American corporations accessed Indian human capital in the last decade by bringing Indians to this country on H-1B visas. The new technology and management expertise allows them to set up large subsidiaries in India and to import large volumes of software and services from Indian companies. Indians will remain in India. A string of leading American companies have announced plans to double or triple work forces in their Indian operations within the next two years.

The expatriates of the ’90s sent money back to their families. India is getting over $12 billion a year in remittances. This exceeds exports in software and business services. This new flow has been the main factor in taking India’s foreign exchange reserves from $1 billion in 1991 to $60 billion now. But remittances will now stagnate. The next big flow will be in service exports and wages of the employees of American multinationals in India.

This shift will have profound consequences for both American and Indian societies. The majority of the U.S. labor force is employed in services. Most of their jobs cannot be outsourced abroad. But the vulnerable office workers probably exceed in number all American factory workers. Outsourcing office work to India will be the next great globalization controversy in America.

There will be some benefits to Americans from the outsourcing boom. Creative destruction, as the great economist Joseph Schumpeter called it, will continue. Market competition will destroy some livelihoods, but in the process, create others. The ratio of creation to destruction in America was far better in the ’90s than in the two preceding decades. In the new globalized and wired U.S. economy, this favorable ratio may continue. If corporate profits recover, they will seek to expand their businesses and some of the hiring will take place in America. New kinds of jobs will emerge.

Also, as profits rise, stock markets will follow. This will have major social benefits in today’s America and offset some of the damage from job losses. Many will be able to retire sooner, opening most of their jobs to younger Americans. The stock market boom of the ’90s generated buying power that helped raise the wages of even the poorest Americans. It is realistic to expect similar benefits from the next one, even if at a less exuberant pace. Americans, and anyone earning in dollars, form a kind of aristocracy. The high value of the dollar means that for little effort or learning, dollar-earners are served lavishly by skilled and hardworking people throughout the world. Unfair as this is, it is still the shortest route to prosperity for the largest number of Third World people.

For India, the outsourcing boom will be a relatively unmixed blessing. While the service export workers in India will earn a fraction of what expatriates do, they earn it all in India. They pay taxes in India. All supporting employees will be Indian. Further, they will teach other Indians their skills far more rapidly than do NRIs.

An outsourcing boom will have a deep impact on Indian-Americans. First of all, there will be fewer of them than previously expected. But they will also have a head start at intermediating between Indian human capital and the U.S market. Their role can be similar to that of overseas Chinese in relation to Chinese manufacturing. Indian-Americans played this role to a small extent during the last boom. The wave of entrepreneurship among this community in the last decade has left its members far better placed to build service connections between India and America.
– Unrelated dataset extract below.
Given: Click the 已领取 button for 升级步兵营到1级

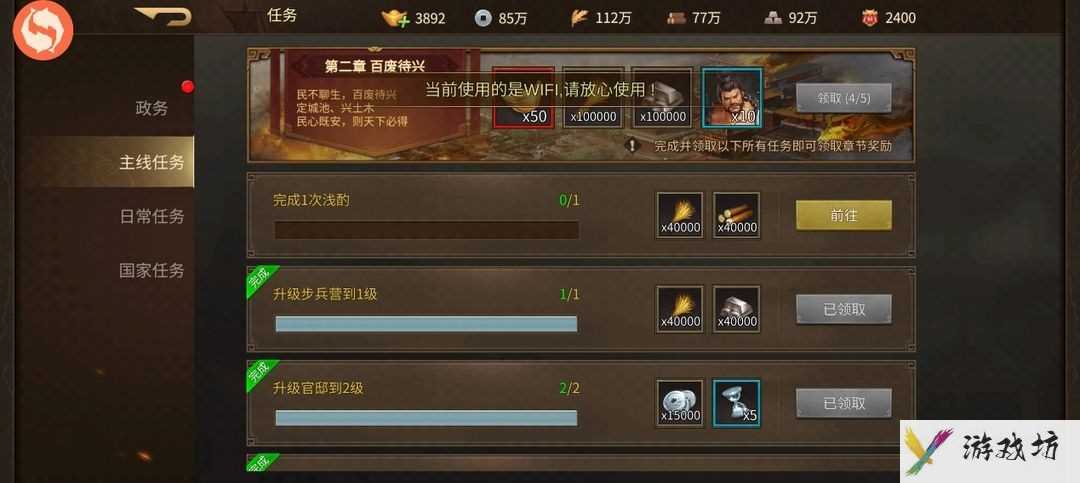Looking at the screenshot, I should [x=844, y=309].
As always, the capitalist process will unsettle what has been taken for granted. As always, this will not be an entirely good thing. Many Americans will rise to resist outsourcing. But the capacity of electorates, especially in developed economies, to block profit-seeking market processes has declined further in the last decade. Indians and Americans together must find a way to make the outsourcing boom work for both societies.

Sanjoy Banerjee teaches International Relations at San Francisco State University.